Setting configuration values is as simple as accessing from a service

package main

import (
	"fmt"
	"time"

	"github.com/micro/micro/v3/service"
	"github.com/micro/micro/v3/service/config"
)

type keyConfig struct {
    
	Subkey  string `json:"subkey"`
	Subkey1 int    `json:"subkey1"`
}

type conf struct {
    
	Key keyConfig `json:"key"`
}

func main() {
    
	go func() {
    
		for {
    
			time.Sleep(time.Second)
			val, err := config.Get("key.subkey")
			fmt.Println("Value of key.subkey: ", val.String(""), err)

			val, err = config.Get("key", config.Secret(true))
			if err != nil {
    
				fmt.Println(err)
			}
			c := conf{
    }
			err = val.Scan(&c.Key)
			fmt.Println("Value of key.subkey1: ", c.Key.Subkey1, err)
		}
	}()

	// run the service
	service.Run()
}

The above service will print every second key.subkey Sum value .key.subkey By passing in config.Secret(true) Options , We tell config Decrypt for us secret value , Be similar to –secretCLI sign .

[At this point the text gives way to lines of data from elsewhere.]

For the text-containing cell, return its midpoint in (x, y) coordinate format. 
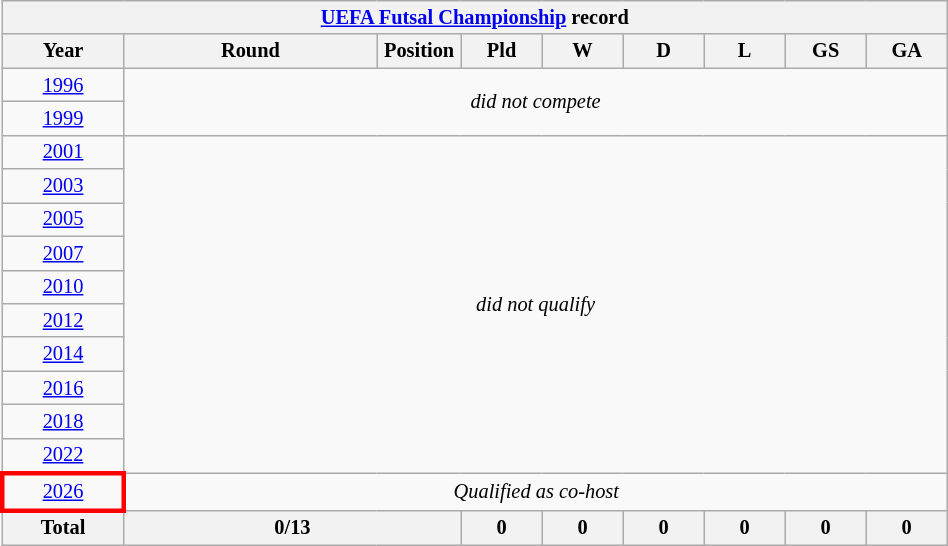
1999 (63, 118)
Position (419, 51)
2018 (63, 421)
did not qualify (536, 304)
2007 (63, 253)
Pld (502, 51)
Round (250, 51)
W (582, 51)
2005 (63, 219)
Year (63, 51)
L (744, 51)
1996 (63, 85)
GA (906, 51)
2014 (63, 354)
Qualified as co-host (536, 492)
2016 (63, 388)
2010 (63, 287)
2001 (63, 152)
2012 (63, 320)
2022 (63, 456)
2026 (63, 492)
2003 (63, 186)
GS (826, 51)
D (664, 51)
0/13 (292, 528)
Total (63, 528)
did not compete (536, 102)
UEFA Futsal Championship record (474, 17)
Search for the cell housing the specified text and yield its [x, y] center coordinate. 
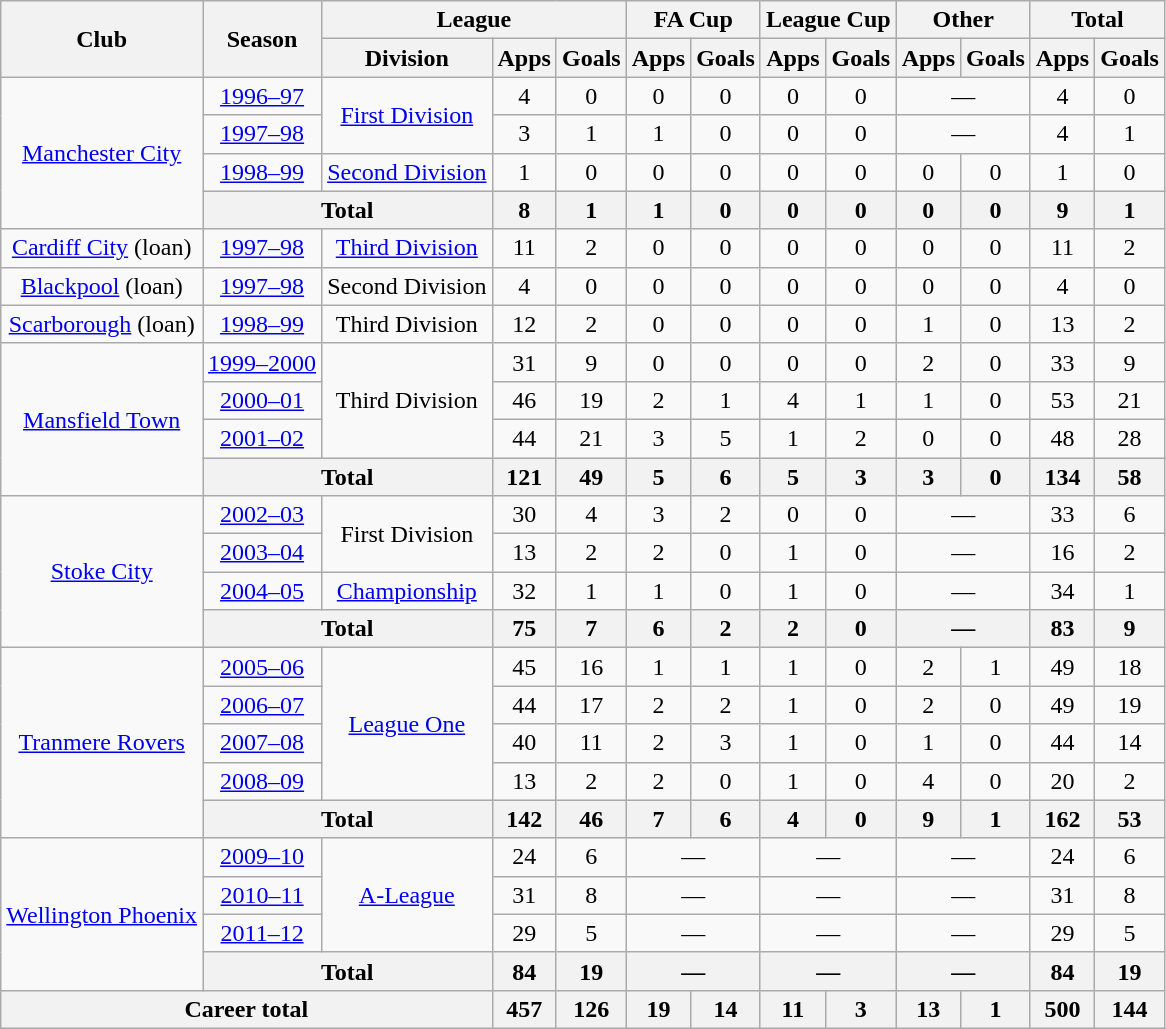
40 [524, 743]
2004–05 [262, 591]
17 [591, 705]
A-League [407, 895]
48 [1062, 438]
45 [524, 667]
162 [1062, 819]
2002–03 [262, 515]
Club [102, 39]
20 [1062, 781]
30 [524, 515]
Mansfield Town [102, 419]
144 [1130, 1009]
Career total [246, 1009]
Scarborough (loan) [102, 324]
2001–02 [262, 438]
500 [1062, 1009]
Season [262, 39]
2011–12 [262, 933]
1999–2000 [262, 362]
142 [524, 819]
League One [407, 724]
457 [524, 1009]
Championship [407, 591]
Division [407, 58]
18 [1130, 667]
126 [591, 1009]
2003–04 [262, 553]
121 [524, 477]
League Cup [828, 20]
Cardiff City (loan) [102, 248]
League [474, 20]
Other [963, 20]
83 [1062, 629]
2006–07 [262, 705]
Manchester City [102, 153]
28 [1130, 438]
1996–97 [262, 96]
2000–01 [262, 400]
Blackpool (loan) [102, 286]
2009–10 [262, 857]
134 [1062, 477]
12 [524, 324]
FA Cup [693, 20]
58 [1130, 477]
32 [524, 591]
2010–11 [262, 895]
2005–06 [262, 667]
34 [1062, 591]
Wellington Phoenix [102, 914]
2007–08 [262, 743]
75 [524, 629]
2008–09 [262, 781]
Tranmere Rovers [102, 743]
Stoke City [102, 572]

config Interfaces not only specify Get Set and Delete Access value , Also specify some convenient functions in the interface Value.

It is worth noting that ,String Int And other methods will try their best to force the type , namely . If the saved value is a string ,Int Will try to parse it . however , This does not apply to those used in the background Scan Method ,json.Unmarshal We all know that we will fail in case of type mismatch .

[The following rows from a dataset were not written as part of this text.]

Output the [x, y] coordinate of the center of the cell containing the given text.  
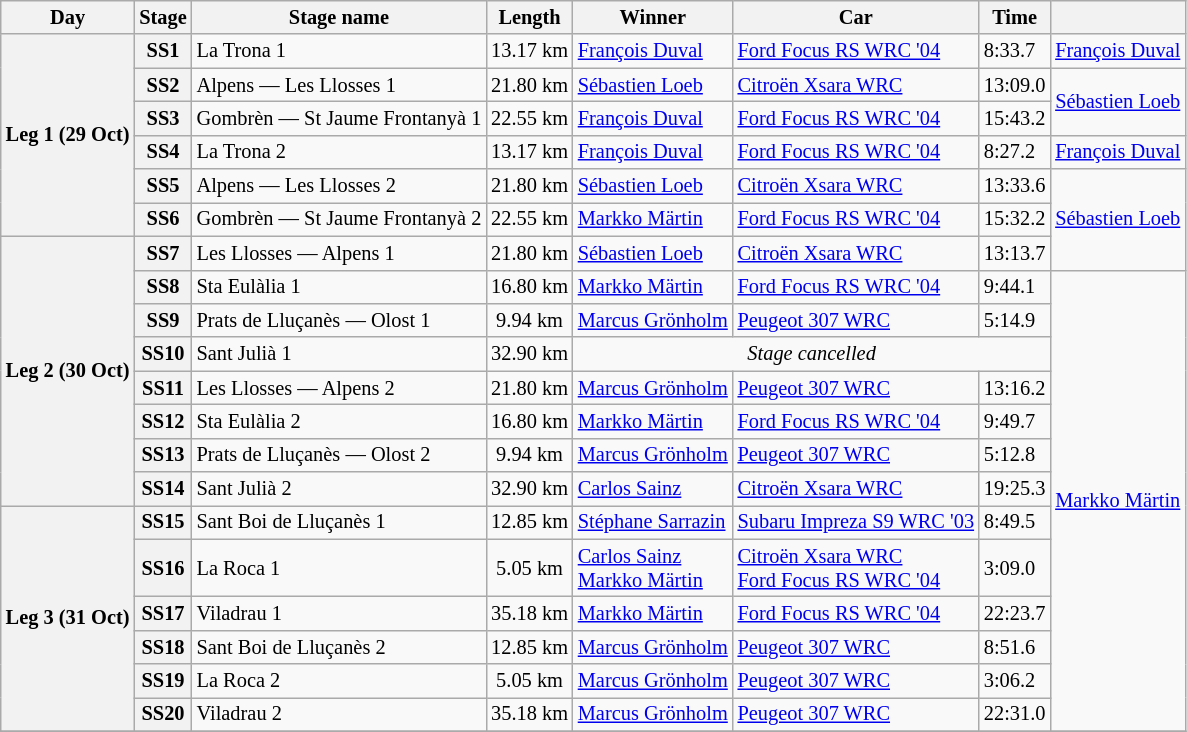
SS19 [162, 681]
SS1 [162, 51]
SS7 [162, 253]
Sant Julià 1 [340, 354]
8:51.6 [1014, 647]
15:43.2 [1014, 118]
Length [530, 17]
5:14.9 [1014, 320]
Prats de Lluçanès — Olost 2 [340, 455]
La Trona 2 [340, 152]
15:32.2 [1014, 219]
Alpens — Les Llosses 2 [340, 186]
Viladrau 1 [340, 613]
Stage cancelled [812, 354]
SS9 [162, 320]
Stage name [340, 17]
9:49.7 [1014, 421]
Les Llosses — Alpens 1 [340, 253]
19:25.3 [1014, 489]
13:09.0 [1014, 85]
SS3 [162, 118]
8:33.7 [1014, 51]
Leg 3 (31 Oct) [68, 618]
SS18 [162, 647]
SS16 [162, 568]
SS8 [162, 287]
SS4 [162, 152]
SS6 [162, 219]
SS12 [162, 421]
SS5 [162, 186]
Stage [162, 17]
Leg 1 (29 Oct) [68, 135]
Car [856, 17]
Sant Boi de Lluçanès 1 [340, 522]
Winner [653, 17]
SS10 [162, 354]
Subaru Impreza S9 WRC '03 [856, 522]
Time [1014, 17]
8:49.5 [1014, 522]
Carlos Sainz [653, 489]
Day [68, 17]
13:16.2 [1014, 388]
22:31.0 [1014, 714]
SS11 [162, 388]
La Roca 1 [340, 568]
Les Llosses — Alpens 2 [340, 388]
SS13 [162, 455]
9:44.1 [1014, 287]
Prats de Lluçanès — Olost 1 [340, 320]
Sta Eulàlia 1 [340, 287]
Leg 2 (30 Oct) [68, 370]
Viladrau 2 [340, 714]
Sant Boi de Lluçanès 2 [340, 647]
Sant Julià 2 [340, 489]
13:33.6 [1014, 186]
Sta Eulàlia 2 [340, 421]
3:06.2 [1014, 681]
Stéphane Sarrazin [653, 522]
Gombrèn — St Jaume Frontanyà 1 [340, 118]
3:09.0 [1014, 568]
La Roca 2 [340, 681]
La Trona 1 [340, 51]
Carlos Sainz Markko Märtin [653, 568]
22:23.7 [1014, 613]
5:12.8 [1014, 455]
13:13.7 [1014, 253]
Gombrèn — St Jaume Frontanyà 2 [340, 219]
Alpens — Les Llosses 1 [340, 85]
SS17 [162, 613]
8:27.2 [1014, 152]
SS2 [162, 85]
SS15 [162, 522]
SS20 [162, 714]
Citroën Xsara WRCFord Focus RS WRC '04 [856, 568]
SS14 [162, 489]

Get In all cases , Should return a non nil Value, So even Get There is an error ,Value.Int() Other operations should not panic .

Advanced concepts

Merge configuration values

When using CLI Save a valid JSON Mapped string , It will be extended to save as the correct mapping structure , Instead of strings , namely

[[email protected] test]# micro config set helloworld '{"a":"val1","b":"val2"}'
[[email protected] test]# micro config get helloworld
{
    "a":"val1","b":"val2","hush_number_key":"[secret]","hushkey":"[secret]","someboolkey":true,"somekey":"hello"}
[[email protected] test]# micro config get helloworld.a
val1

type conf struct {
    
	A string `json:"a"`
	B string `json:"b"`
}

c1 := conf{
    "val1", "val2"}
config.Set("key", c1)

v, _ := config.Get("key")
c2 := &conf{
    }
v.Scan(c2)
// c1 and c2 should be equal

 Or use the following example 

$ micro config del helloworld
$ micro config set helloworld '{"a":1}'
$ micro config get helloworld
{
    "a":1}
$ micro config set helloworld '{"b":2}'
$ micro config get helloworld
{
    "a":1,"b":2}

micro server Encryption key

By default , If not specified ,micro server The encryption key will be generated and saved to ~/.micro/config_secret_key. This applies to local zero dependency usage , But it is not applicable to production .
To specify the key for the microserver , Environment variables must be specified MICRO_CONFIG_SECRET_KEY Or flag key config_secret_key

error

errors Packages are most common HTTP The status code provides the error type , for example BadRequest、InternalServerError etc. . Suggest to RPC Use one of these errors when the handler returns an error . If any other type of error is returned , Consider it InternalServerError.

Micro API Will detect these error types , And will use them to determine the response status code . for example , If your handler returns errors.BadRequest,API Will return 400 The status code . If no error is returned ,API The default will be returned 200 Status code .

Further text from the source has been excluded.